What is the scale of the reactions you usually perform?
As a corollary, how much material is available for your samples?
If you perform large-scale reactions, are checking starting materials, or running spectra on demonstration compounds in an academic teaching environment then your application is typically not sample limited. Subsequently, we recommend that you make concentrated samples and run a relatively small number of scans. That way you can acquire the data you need in a timely fashion. If you are material and/or solubility limited, lower concentrations are more than acceptable, but it will require more time be committed to data acquisition so a sufficient number of scans can be run to meet your SNR target.
If you are using NMR quantitatively, one must determine what level of error is acceptable in the estimates of peak integrals and adjust the number of scans accordingly. More scans averaged will reduce the error in peak integral estimates. A convenient short cut is, in order to reduce uncertainties by a factor of two, the number of scans will need to be increased by a factor of four (scans and SNR are in a square relationship). In quantitative applications, it is also important to remember that nuclear spins in different chemical environments may have different relaxation times. In order for this not to introduce systematic errors in peak integral estimates, spins should be allowed to relax fully between scans (i.e., a longer interscan delay time may be required).
If you are unsure as to whether or not your application is amenable to the NMReady, please don’t hesitate to contact us for more information.

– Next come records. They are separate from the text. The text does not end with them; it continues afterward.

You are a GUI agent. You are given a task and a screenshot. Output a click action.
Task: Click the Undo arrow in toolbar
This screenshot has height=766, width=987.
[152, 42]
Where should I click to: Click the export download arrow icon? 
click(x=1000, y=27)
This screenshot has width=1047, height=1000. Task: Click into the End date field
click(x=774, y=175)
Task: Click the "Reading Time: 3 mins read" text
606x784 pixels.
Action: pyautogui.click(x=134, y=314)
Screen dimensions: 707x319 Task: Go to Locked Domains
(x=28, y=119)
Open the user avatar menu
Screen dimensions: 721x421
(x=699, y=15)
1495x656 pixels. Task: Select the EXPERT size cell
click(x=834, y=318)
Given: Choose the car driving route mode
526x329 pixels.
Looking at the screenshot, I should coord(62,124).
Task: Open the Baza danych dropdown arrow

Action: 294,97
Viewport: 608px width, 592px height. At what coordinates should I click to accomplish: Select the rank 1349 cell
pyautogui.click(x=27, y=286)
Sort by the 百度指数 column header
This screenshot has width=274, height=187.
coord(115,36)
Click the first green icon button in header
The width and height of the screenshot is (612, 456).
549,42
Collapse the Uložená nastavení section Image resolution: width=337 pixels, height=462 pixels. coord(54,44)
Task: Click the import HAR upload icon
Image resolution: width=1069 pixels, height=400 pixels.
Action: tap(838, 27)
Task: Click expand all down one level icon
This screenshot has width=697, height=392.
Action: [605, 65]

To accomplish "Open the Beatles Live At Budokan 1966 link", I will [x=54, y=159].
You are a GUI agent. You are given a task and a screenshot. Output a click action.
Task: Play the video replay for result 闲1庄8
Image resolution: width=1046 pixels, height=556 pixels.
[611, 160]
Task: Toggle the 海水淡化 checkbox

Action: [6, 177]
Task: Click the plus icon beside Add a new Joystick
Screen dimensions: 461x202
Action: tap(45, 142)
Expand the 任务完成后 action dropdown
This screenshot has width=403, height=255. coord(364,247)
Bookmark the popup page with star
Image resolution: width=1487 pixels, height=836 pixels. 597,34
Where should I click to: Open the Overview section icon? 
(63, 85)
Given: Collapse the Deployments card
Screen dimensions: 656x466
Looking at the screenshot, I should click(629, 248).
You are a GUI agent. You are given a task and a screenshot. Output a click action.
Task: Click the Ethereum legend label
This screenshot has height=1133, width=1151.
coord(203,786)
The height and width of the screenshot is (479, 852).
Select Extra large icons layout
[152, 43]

A note on concentration units… Chemists often use different units for concentration depending on the different applications. Molarity (M = mol/L) is the most common concentration unit, but if one is working with a series of compounds having similar molecular weights, particularly in pharmaceutical research, this will often be expressed in mg/mL. Chemists often refer to molar mass (g/mol) rather than molecular weight (in amu), but those two measures are numerically the same. Biochemists always use millimolar for concentration and Daltons (or kiloDaltons) for molecular mass, but these refer to the same thing (1 Dalton = 1 amu = 1 g/mol). In flow applications, one might use a percentage measure, like volume/volume for liquid solute-solvent samples and use mL/min to represent the flow rate. Esterics, often use molar percentage (or mole fraction), the ratio of the number of moles of a substance in a mixture to the total number of moles. As a point of reference, the mole percent of a standard 25% ethylbenzene sample one might use in a demo is 0.18 (18 mole percent).